PA: Again, it is important to provide accurate information to youth who are asking or have expressed interest and/or are consuming information about the invasion. Discussions need to be done in a developmentally appropriate manner. For instance, youth should not be exposed to overly graphic or violent images. Parents may want to be aware of what they are watching and looking at online in front of their children as it relates to this topic. For older youth, parents should consider educating youth about appropriate places to obtain information (reputable sources, etc.).

CH: I could not agree more. Parents have a tendency to avoid difficult topics because they think their children are “too young.” However, children can learn and understand difficult topics, it just has to be in developmentally appropriate ways. Younger children will need concrete, clear information (e.g., “when there is a war, some people have to leave their homes because it may not be safe for them to live there anymore.”). Most young children also have a strong sense of right/wrong, which can help when talking about issues of justice.

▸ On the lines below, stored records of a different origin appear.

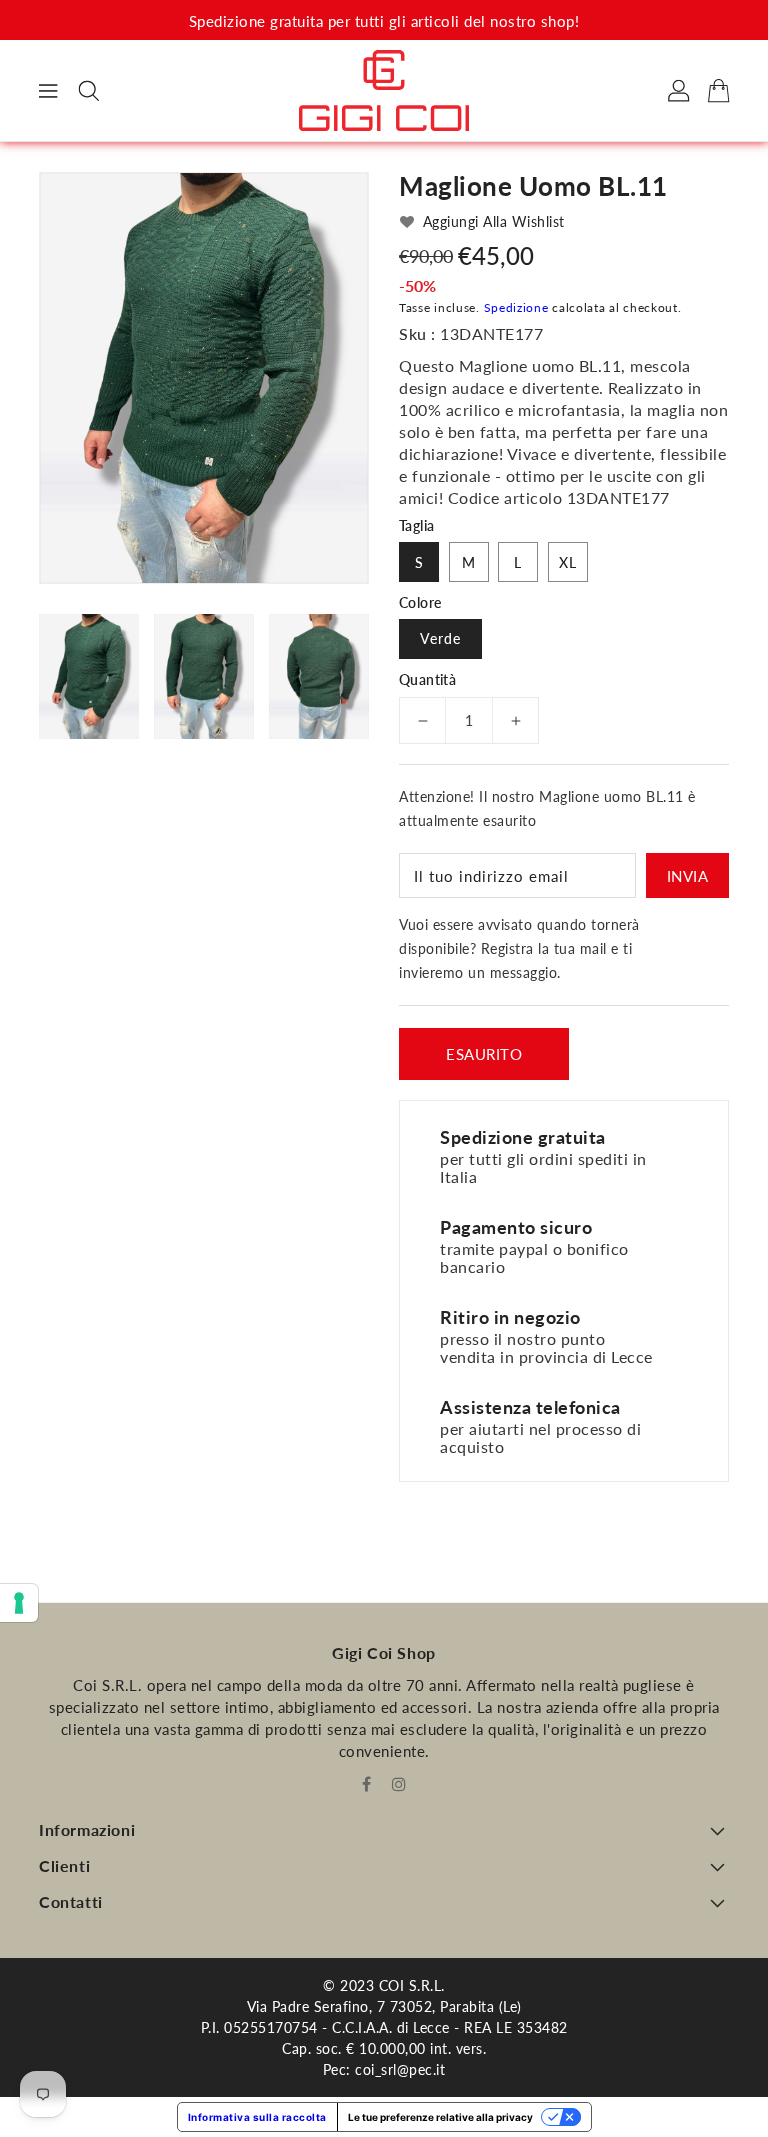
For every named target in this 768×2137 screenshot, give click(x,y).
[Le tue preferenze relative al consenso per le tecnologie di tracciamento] (19, 1603)
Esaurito (484, 1054)
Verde (440, 638)
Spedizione (516, 307)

Teenagers can understand more abstract concepts, and parents may find it helpful to start this discussion by asking if their teen has any questions. Parents can also promote empathy in their children by highlighting the people who are experiencing the war, which shifts the focus away from the violence and fighting.

Prerna Arora, Assistant Professor of School Psychology, and Cindy Huang, Assistant Professor of Counseling Psychology. (Photos: TC Archives)

Let’s talk more about the difference between talking to younger versus older children. What should parents and teachers keep top-of-mind?

PA: It’s critical to listen to what youth are saying and to not assume they have the same concerns or questions that we have. Listen to them, ask questions about their thoughts/fears/concerns. That’s the best place to start.

CH: Yes. With older children, a good place to start can be to ask if they have any questions about the war. This will give you a good sense of how much they understand about it already, and what you may need to share with them.

What other tools should parents and teachers use in these conversations?

PA: I think it’s critical to speak with youth in a calm manner and use accurate information/language. Reassure youth that they are safe and loved while also validating their concerns and fears about the situation. Model calmness, caring and empathy for others, coping with uncertainty.

CH: I agree. It will also be important to keep it fact-based.

The tragic loss of life and violence in Ukraine is unsettling for most, regardless of age. How can adults help restore a sense of stability among kids who are particularly anxious about the news?

PA: It’s always helpful to think about ways to help others – consider involving youth in efforts to donate to charities, fundraise etc…Help youth contribute in a positive way and give them a sense of agency. It’s also useful to process the impact of engaging in the activity after.

CH: Yes!

How can (and should) empathy play a role in explaining the war to young people?

CH: As I mentioned earlier, focusing on the experiences of people who are victims of the war, and having to live in the war, can be a great way to promote empathy. Help your child see and understand different perspectives; this will help them learn to be more nuanced in their interpretations of war and appreciate how everyone is adversely impacted. For example, Ukranians were invaded, and they now have to hide, flee, or fight. However, the Russians (who may be viewed as the invaders, or “bad guys” from a young child perspective) also suffer; they [civilians] were not personally responsible for the war.